Spirits category
The interest around these areas is being driven by some different groups. The first, and arguably most important, is a band of locals. They have family roots in the Hautes-Côtes and have been consistently driving up quality. In the Hautes-Côtes de Beaune, the village of Meloisey is a real hotspot; the likes of Gaëtane and Martial Carré prove you can make excellent reds and whites from this sleepy village. Their best vineyard is La Perrière, a chalky, south-facing slope which offers views down the valley over Pommard and the plain of the Saône river, all the way to Mont Blanc on a clear day.
Meloisey is also the village where Sébastien Magnien grew up. And although he has decamped to Meursault, his excellent Clos de la Perrière – from a walled section of this same plot – shows how well these wines can age. He and the Carrés have understood the importance of making wines which taste great young, but you should give this wine at least five years in the cellar to get the full breadth of flavours. This is a spicy, crunchy red with brambly summer berries and a mouth-watering limestone finish.
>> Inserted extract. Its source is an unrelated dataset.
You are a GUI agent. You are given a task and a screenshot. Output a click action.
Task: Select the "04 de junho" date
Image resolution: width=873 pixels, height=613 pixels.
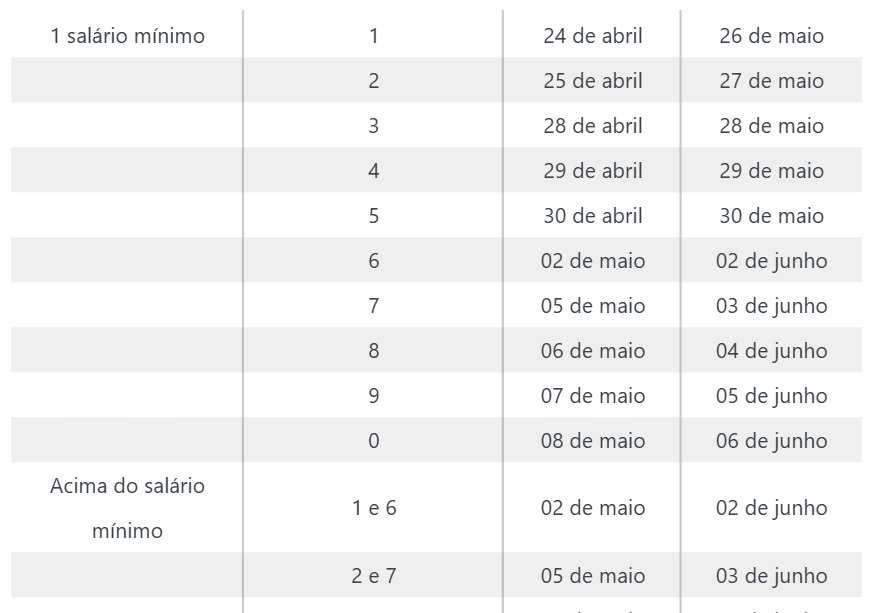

Claire Naudin’s vineyards in Magny-lès- Villers straddle the border between the Hautes-Côtes de Beaune and Hautes-Côtes de Nuits. I could spend hours with Claire. Her vines are farmed organically. She uses ever-morecreative methods to treat her vineyards without recourse to chemicals. Or indeed, to copper and sulphur; though permitted under organic farming, they can be problematic. Claire uses whole bunches and doesn’t use sulphur, making for generously perfumed reds and characterful whites which completely smash the image of wines from the Hautes-Côtes as simple brasserie quaffers. Her Aligoté is so interesting and atypical that it regularly fails the blind tastings to be classified as Bourgogne Aligoté. Her Hautes-Côtes reds – named after flowers found in the vineyards – match the best wines of the Côte de Nuits in their silken texture and sophistication.